In the meantime, as we go through the latest replay of an endless media story it is all too easy to ignore the bigger movements which are going on behind this.  As we have often said here at HJS, the erasure of borders, the clarification of old alliances and revived fundamentalist hatreds are the real movements going on underneath the Middle East and North Africa region during this period.  And the events of recent days give a deep reminder of Israel’s long-term territorial questions.  ISIS – or the ‘Islamic State’ as it is now more simply known – is not only causing the Saudi Arabian army to mass on its own Iraqi border, but is attempting next to erase the borders of Jordan.  This should be a moment for specific clarity in a regional mess.

If the Palestinian Authority wants to achieve a state then it must show that its state would be law-abiding and peaceful.  In doing a unity deal with Hamas earlier this year, Mahmoud Abbas’s Fatah showed that they were more interested in terror and annihilation than they were in peace. Fatah has tried to draw comparisons with the tragic murder of a Palestinian youth this week in Jerusalem to paint the Israeli government into a race to the bottom about which community should be more outraged. But this is nonsensical. Even if the worst fears are realised and extremist Israelis are found to have committed this act, the Israeli state cannot be held responsible for the acts of vigilantes. But the Palestinian Authority certainly can be for the behaviour of a constituent part of its leadership. And since Hamas is to blame for the killings of the Israeli teenagers, what does Fatah’s refusal to uncouple from it tell us?

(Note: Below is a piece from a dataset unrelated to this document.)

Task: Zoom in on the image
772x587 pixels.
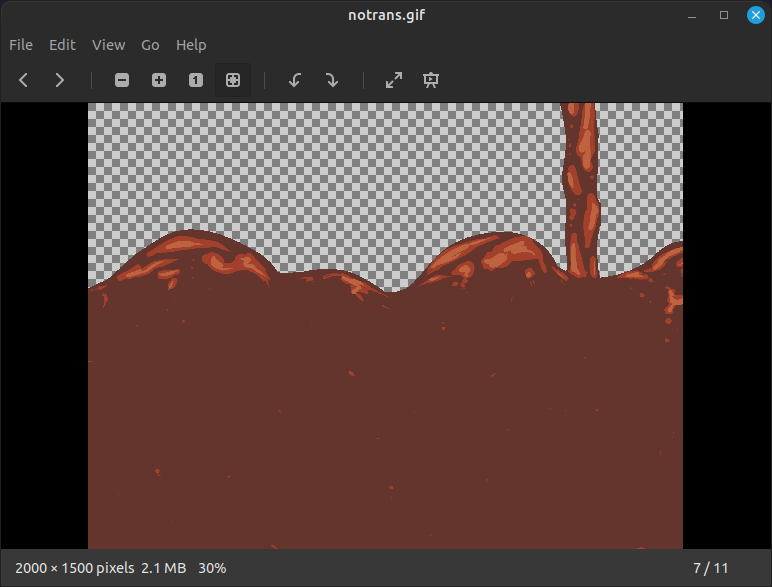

Would a Hamas-Fatah state in the West Bank be a barrier to ISIS and ISIS-like organisations?  Or would it be a sponge for it?  Would it withstand the forces of the region or would it fall in step with them?  Given the responses of the Palestinian leadership in recent days, we have had an opportunity to stare into the future.  People often say that the window is closing on the two-state solution.  Unless something changes, this will become an inevitable conclusion.